**INSTRUCTIONS**
1. Retype the passage of the blog comments on dating that begins with the words containing "That’s a very" and ends with "not super long.".
2. Write what comes next in the blog comments on dating, picking up after their final sentence.

I completely agree with you for wanting to date someone who lives in your proximity as it seems pointless to long distance date, especially in the beginning. I do think though that being single in your thirties (I am) that you have to broaden your horizons and try dating different people as pickyness did not get us to our final destination. Having your son involved definitely is the most important part about choosing a partner, if you can tell she wouldn’t fit the shoes then don’t lead her on.
This is a great blog as a lot of us are in the same boat
It’s sad that so many of us are in the boat. Really sad. But that’s also why I we’re talking about any of this in the first place. Because it’s a subject that hits home with a lot of people.
Thank you for taking a moment to read. I appreciate you leaving this note.
And yes. I’m going to need to wander outside my parameters on a case-by-case basis. And that’s going to be fine.
All I read here is a man who’s learning more and more about himself and what is best for him. What could be wrong with that?
That’s a very nice spin on the topic. And true. But I’m okay with people disagreeing with the way I do things. There could be important life lessons in those opposing viewpoints.
Nice to hear from you. Everything good in your world?
It’s good to be picky. The other person has to fit into your life just as much as you have to fit hers. No one will look out for you, but you. Good things come to those who wait for the right one.
Good things come to those who wait!!!
It has been several years since I’ve heard (read) anyone use that line. I hope it’s true. But I hope it’s not super long.
“I’m so glad I finally met you. I feel like I’ve been looking for you my entire life,” she’d say.
“Yes. But good things come to those who wait.”
“Happy 87th birthday, Matt. Meet you at the Golden Corral tomorrow for dinner? Say, 3 o’clock?”
*facepalm*
Hopefully is not long before you find the right person for you. Nothing wrong with discriminating who will be part of your life and most important, part of your son’s life as well.
I think your rules make perfect sense. People have to do what feels right for them. Go you for doing just that!
Thank you for taking the time to read and say hi. I think they make sense too. I’m not trying to be closed off to other possibilities. But I’m not prepared to willingly invest in something that seems irresponsible, either.
Which is sort of ridiculous. Because I do irresponsible things all the time. 🙂
I’m left trying to imagine what your side of the conversation would be like on a first date. You seem to me to make too many conditions. Far too many. And the tone of all you say is (please forgive me, this is meant in the best way) egocentric. Life is an adventure, a rolling road, and the only way is to climb aboard, my friend. So the girl clearly made an impression on you, and you on her. The rest is just geography.
Sadly one of the casualties of divorce is the effect on the children but that doesn’t mean you should model your whole life on weekends. Its so easy for those ties to become steel hawsers too heavy to carry. Come the time when that happens and you have to look back on all you’ve missed, it might be too late.

**DATA ENTRIES**
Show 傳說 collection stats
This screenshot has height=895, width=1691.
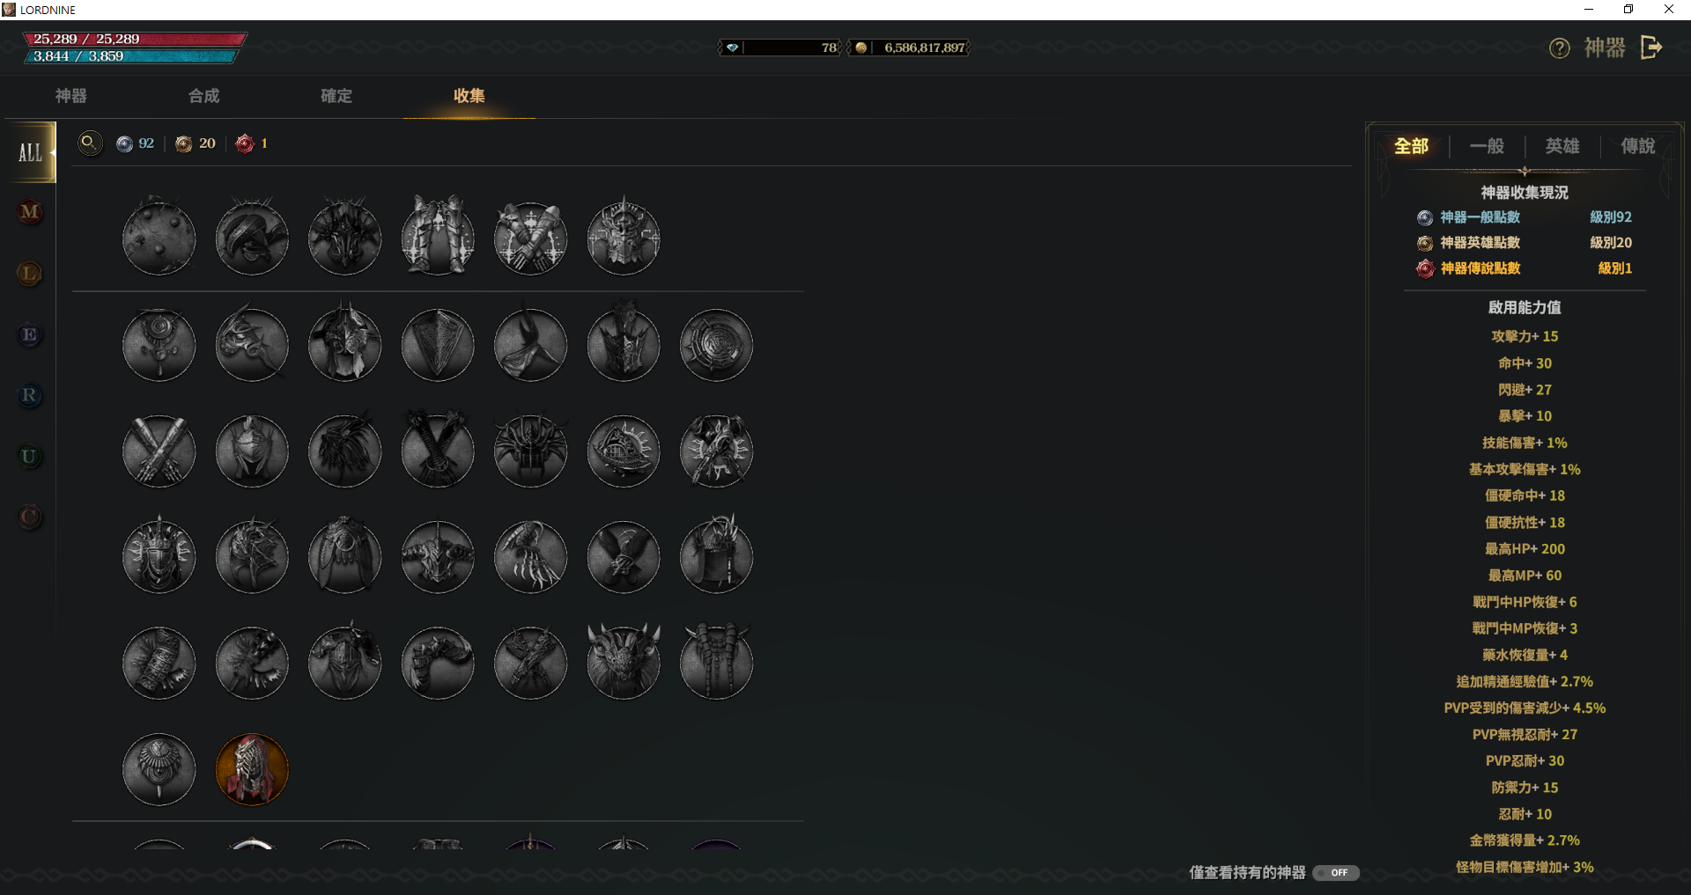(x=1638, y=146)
---
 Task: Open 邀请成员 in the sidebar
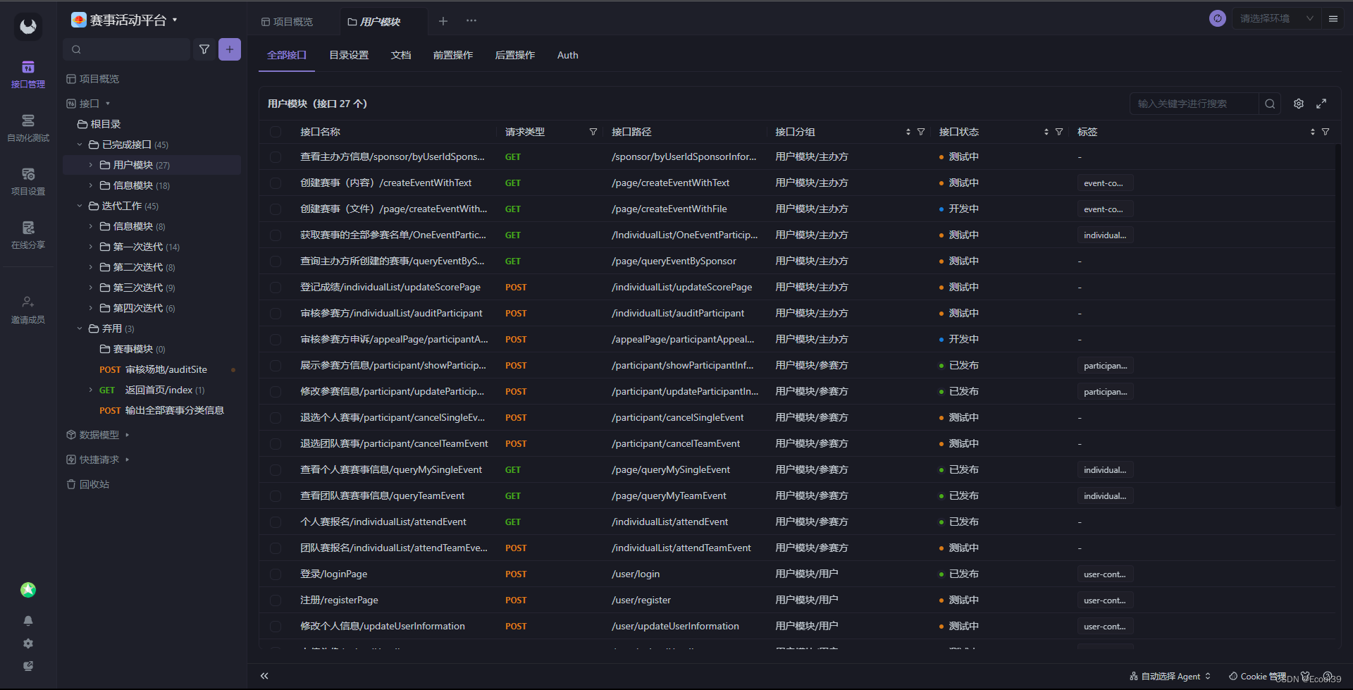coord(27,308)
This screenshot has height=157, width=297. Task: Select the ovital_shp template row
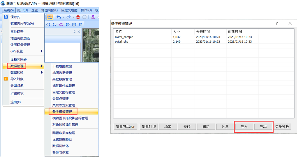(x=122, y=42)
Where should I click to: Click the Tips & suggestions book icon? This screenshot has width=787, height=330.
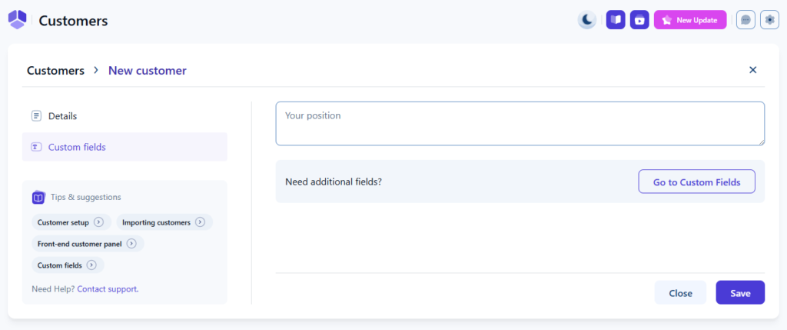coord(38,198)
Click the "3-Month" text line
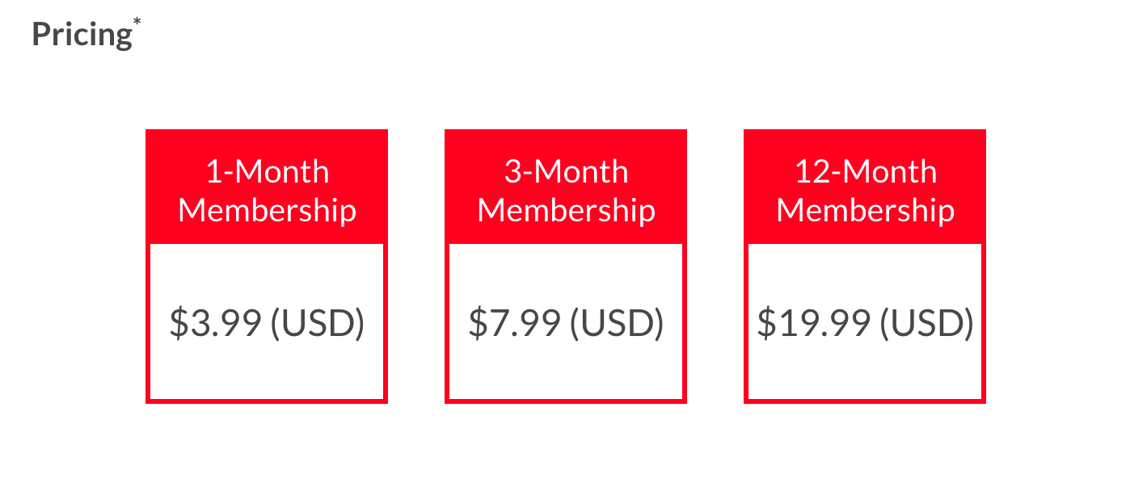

**ANSWERS IN ORDER**
1.
That’s a very nice spin on the topic. And true. But I’m okay with people disagreeing with the way I do things. There could be important life lessons in those opposing viewpoints.
Nice to hear from you. Everything good in your world?
It’s good to be picky. The other person has to fit into your life just as much as you have to fit hers. No one will look out for you, but you. Good things come to those who wait for the right one.
Good things come to those who wait!!!
It has been several years since I’ve heard (read) anyone use that line. I hope it’s true. But I hope it’s not super long.

2.
Frederick, sir.
My side of the conversation:
1. Charming.
2. Funny.
3. Polite.
4. Honest.
There will be many “missed opportunities” if I stay rigid in these ideals. And perhaps life will force more flexibility on me.
That is something I’ll deal with then. In the meantime, I feel good about my parameters, so to speak.
Hey, the proof will be in the pudding. Because I’m not likely to discontinue writing about things.
Appreciate your time, sir. Hope today is a good one. 🙂
I totally agree that “time-wasters need not apply” I’d a good motto. On the other hand, one thing I hate about the 2nd wave dating thing I see many of my friends doing is that it seems to lack the best bits of what worked when we were young.
I’ve never “dated”. Ever. I’ve had good friends, a few of whom turned into something more, one turned into a husband. I have honestly never gone out and tried to size someone up in a meeting or two. It seems crazy to think it would work more than once in a million? Why not make friends and if something comes of it then, yay.
You ask a fair question. Except I feel like everyone’s just pretending at that point.
Two single 30-somethings just being friends? I vote that’s rare unless one or both are in a committed relationship with someone else.
However, to your point:
The only girl I’ve really liked post-divorce is someone I became friends with through other people I know. She’s married, though.
It’s a fair point about people pretending. Maybe they do. I am friends with many men, married and single, without any hint of anything else. But then I did know them when I was barely out of my teens.
Brings me to one of my big issues with adult dating: I don’t think I’d ever really known someone or trust someone I met in their 30s (not as a life partner). Too many skeletons. It’s one reason I’d be totally stuffed if I got divorced. I didn’t marry until 28 but I’d known him since I was 18. I knew he hadn’t reinvented himself, that he was authentic.
I got burned but I still wouldn’t go for someone I met in maturity. Deep paranoia? Anyway, I ended up with loads of friends. Has to be a good thing.
It does have to be a good thing. No such thing as too many friends.
That said, thanks for terrifying me!
Sorry, didn’t mean to! Look, this is totally horses for courses and if you’re not cut out for a bit of distance then you’re right you’d best say so. Otherwise you’d be wasting their time. But it need not be for some.
When my husband and I first got together I was 25, tied to my training year. We had known each other for 6 years as friends, but by then he lived on the other side of the Pacific.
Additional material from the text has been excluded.